**Task to complete:**
Count the lines below that contain the string "height", treating uppercase and lowercase as different, and give only the number.

**Records supplied:**
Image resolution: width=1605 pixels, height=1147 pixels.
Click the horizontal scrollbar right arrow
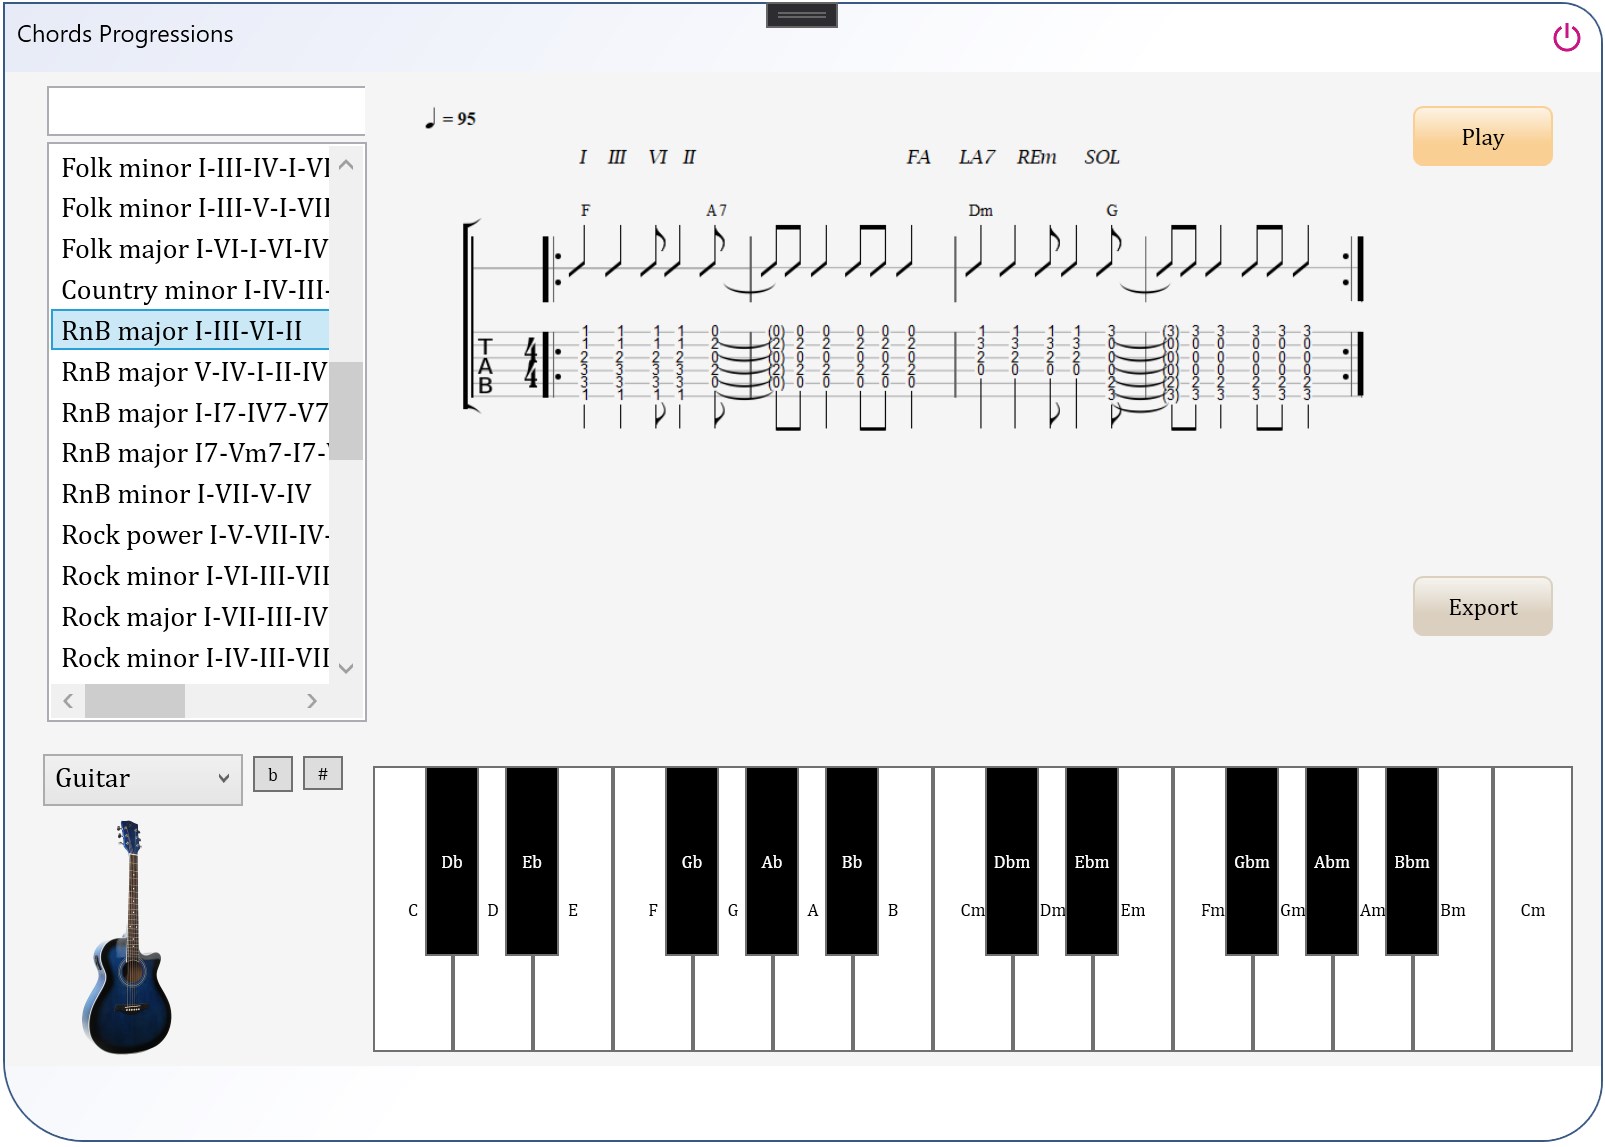tap(312, 701)
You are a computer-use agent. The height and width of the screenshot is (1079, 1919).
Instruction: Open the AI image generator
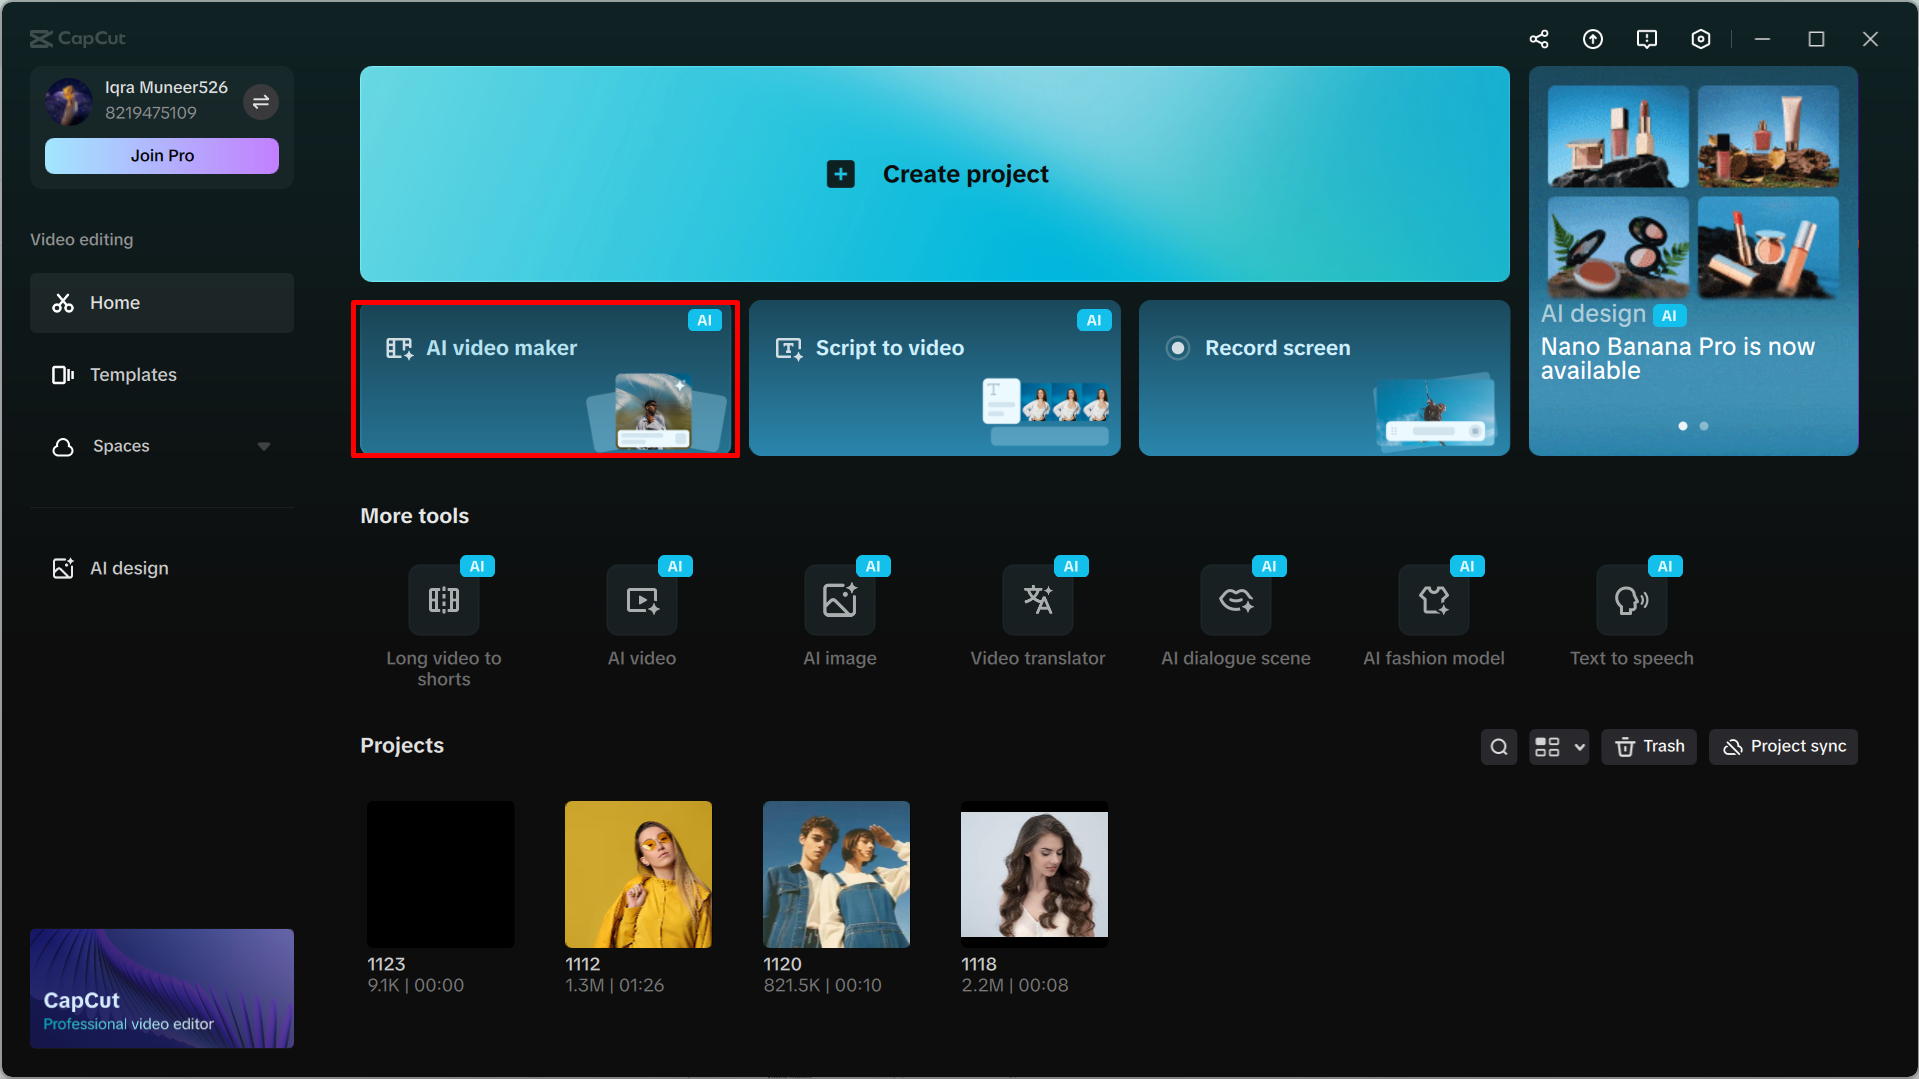pyautogui.click(x=839, y=600)
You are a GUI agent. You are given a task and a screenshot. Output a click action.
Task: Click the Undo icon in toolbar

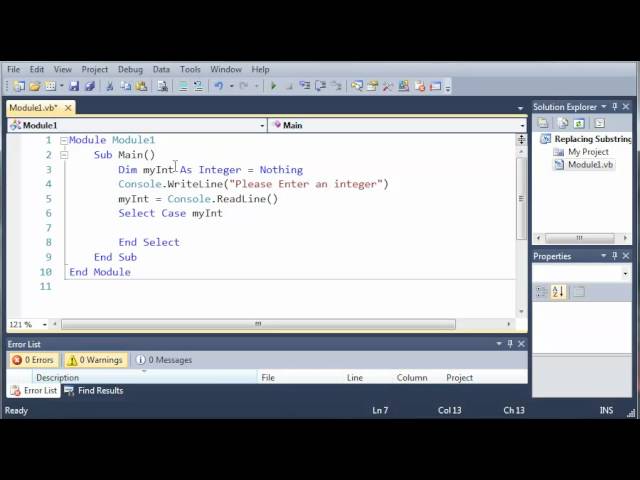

**Answer to this task:**
2